Maybe some groups have been a bit more vicious or perverse or wantonly cruel in wartime situations, but America has Abu Graib, and this reflects precious little on "Americans". Soldiers, in war, often behave quite badly, what with the daily job of killing. If your daily job involves embracing insanity (killing for some distance justification of the primacy of one economic system or another that will only ultimately strive to make the wealthy more wealthy and everyone else subservient wretches), acts of criminal, psychotic insanity require a shorter bridge to cross.
It was humans did it. Sometimes we did it to them, and they did it to us. The real enemy is not them, but the actions themselves whoever perpetrates them. And behind and underlying the actions is, among other things, the misconception that other people in other lands or observing other cultures are somehow essentially different, and therefore easier to abstract as non-human, mere numbers on a sheet calculating casualties.

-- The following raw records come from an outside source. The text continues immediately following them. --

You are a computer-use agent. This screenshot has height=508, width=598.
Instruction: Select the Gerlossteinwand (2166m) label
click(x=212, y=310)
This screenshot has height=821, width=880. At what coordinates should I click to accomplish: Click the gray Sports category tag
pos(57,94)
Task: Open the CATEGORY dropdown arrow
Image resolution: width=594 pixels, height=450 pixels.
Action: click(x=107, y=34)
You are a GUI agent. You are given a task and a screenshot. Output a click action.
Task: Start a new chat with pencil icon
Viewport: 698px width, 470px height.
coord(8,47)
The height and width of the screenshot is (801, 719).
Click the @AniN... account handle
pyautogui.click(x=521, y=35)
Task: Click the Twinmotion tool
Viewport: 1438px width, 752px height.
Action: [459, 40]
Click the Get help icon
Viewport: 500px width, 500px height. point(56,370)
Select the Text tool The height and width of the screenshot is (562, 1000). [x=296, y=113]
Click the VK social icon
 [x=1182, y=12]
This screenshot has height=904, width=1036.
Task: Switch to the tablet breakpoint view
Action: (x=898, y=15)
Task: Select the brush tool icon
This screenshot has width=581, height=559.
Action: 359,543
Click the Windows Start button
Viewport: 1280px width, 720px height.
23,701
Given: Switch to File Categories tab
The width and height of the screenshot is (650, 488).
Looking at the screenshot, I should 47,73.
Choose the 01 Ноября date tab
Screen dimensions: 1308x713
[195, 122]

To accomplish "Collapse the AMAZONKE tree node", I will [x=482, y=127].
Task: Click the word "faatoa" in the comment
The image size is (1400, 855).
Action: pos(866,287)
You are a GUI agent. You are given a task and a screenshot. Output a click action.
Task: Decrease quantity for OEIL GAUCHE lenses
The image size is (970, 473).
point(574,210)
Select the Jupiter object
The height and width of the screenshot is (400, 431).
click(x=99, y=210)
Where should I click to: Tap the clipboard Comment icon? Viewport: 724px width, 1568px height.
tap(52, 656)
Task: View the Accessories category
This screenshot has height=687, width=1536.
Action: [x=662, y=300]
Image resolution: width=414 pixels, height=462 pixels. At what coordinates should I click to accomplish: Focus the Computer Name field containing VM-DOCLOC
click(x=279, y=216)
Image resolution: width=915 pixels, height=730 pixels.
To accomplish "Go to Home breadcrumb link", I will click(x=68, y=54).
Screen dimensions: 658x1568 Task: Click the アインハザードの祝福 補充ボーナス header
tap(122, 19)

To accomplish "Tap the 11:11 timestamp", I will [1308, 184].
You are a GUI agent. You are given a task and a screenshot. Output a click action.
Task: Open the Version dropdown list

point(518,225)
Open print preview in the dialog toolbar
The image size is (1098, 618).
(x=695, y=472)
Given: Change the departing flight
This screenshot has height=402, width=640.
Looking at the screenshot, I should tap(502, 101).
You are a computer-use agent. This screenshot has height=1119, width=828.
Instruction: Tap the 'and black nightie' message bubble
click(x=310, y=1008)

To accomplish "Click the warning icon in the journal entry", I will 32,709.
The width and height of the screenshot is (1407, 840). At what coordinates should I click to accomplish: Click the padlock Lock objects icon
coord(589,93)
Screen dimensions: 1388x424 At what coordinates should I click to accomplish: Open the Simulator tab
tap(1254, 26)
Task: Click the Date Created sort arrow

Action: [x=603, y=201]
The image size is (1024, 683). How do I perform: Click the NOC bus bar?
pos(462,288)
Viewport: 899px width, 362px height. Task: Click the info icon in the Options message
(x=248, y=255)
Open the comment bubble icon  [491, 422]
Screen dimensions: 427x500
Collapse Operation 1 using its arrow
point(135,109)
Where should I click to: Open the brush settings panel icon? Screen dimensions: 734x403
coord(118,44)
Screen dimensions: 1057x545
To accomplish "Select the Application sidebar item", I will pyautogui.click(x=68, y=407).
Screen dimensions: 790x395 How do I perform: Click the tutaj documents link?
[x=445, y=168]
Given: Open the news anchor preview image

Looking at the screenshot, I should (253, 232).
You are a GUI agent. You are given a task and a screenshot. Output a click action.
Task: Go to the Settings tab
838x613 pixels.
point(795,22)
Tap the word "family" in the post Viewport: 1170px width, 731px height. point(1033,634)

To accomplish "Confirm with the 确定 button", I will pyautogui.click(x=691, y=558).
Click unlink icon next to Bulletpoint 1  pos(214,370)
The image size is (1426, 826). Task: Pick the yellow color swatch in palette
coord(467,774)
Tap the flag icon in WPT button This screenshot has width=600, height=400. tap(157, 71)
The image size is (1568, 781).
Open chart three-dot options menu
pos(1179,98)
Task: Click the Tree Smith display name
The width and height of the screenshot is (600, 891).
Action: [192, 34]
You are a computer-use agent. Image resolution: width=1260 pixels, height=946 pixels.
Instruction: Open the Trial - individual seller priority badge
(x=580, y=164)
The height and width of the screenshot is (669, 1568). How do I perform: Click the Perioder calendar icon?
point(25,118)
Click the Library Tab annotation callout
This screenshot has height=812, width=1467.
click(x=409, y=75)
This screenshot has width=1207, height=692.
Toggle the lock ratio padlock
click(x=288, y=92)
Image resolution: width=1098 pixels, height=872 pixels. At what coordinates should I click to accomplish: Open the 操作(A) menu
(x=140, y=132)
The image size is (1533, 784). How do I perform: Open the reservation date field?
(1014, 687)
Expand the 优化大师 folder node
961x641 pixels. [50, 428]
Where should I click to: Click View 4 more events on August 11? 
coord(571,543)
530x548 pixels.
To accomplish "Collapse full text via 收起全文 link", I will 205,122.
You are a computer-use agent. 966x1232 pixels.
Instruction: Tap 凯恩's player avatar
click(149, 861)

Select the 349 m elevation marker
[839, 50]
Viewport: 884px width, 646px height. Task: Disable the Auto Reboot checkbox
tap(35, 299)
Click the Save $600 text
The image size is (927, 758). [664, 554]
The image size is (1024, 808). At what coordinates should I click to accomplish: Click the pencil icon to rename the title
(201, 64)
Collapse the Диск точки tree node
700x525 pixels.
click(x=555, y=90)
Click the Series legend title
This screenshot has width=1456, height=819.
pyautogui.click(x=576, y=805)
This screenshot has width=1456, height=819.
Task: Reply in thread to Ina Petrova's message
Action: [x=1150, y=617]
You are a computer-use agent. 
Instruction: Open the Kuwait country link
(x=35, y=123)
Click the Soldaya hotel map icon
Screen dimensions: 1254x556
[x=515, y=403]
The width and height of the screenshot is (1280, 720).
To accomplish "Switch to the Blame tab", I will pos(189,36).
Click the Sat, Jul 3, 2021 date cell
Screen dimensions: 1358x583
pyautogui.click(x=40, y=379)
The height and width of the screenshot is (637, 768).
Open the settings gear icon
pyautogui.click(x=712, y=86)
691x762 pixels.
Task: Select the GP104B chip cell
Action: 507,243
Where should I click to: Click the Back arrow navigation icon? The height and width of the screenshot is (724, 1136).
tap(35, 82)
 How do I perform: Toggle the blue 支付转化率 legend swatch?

Also, I gather, some people think those other people are capable of much worse atrocities and will stoop lower. I dunno. Some might think Hiroshima wasn't all that bad because, well, it wasn't up close and personal and it was just opening an airplane hatch and dropping some brilliant cargo. Some see what the "terrorists" do as the most heinous, lament 3,000 dead and don't care about 100,000 dead. If someone blows themselves up it's an abomination, but if a gun ship mows down civilians it's a civilized game of chess. The greed that brought about the economic crisis, and sometimes sanctions on countries that prevent them getting needed supplies to purify water (resulting in tens of thousands of innocent children dying) are as cynical and brutal in their effects, despite being caused by the smiling calculations or people sitting behind desks, wearing ties sipping coffee as are acts of physical violence done in person on the spot.
Just my opinion on that.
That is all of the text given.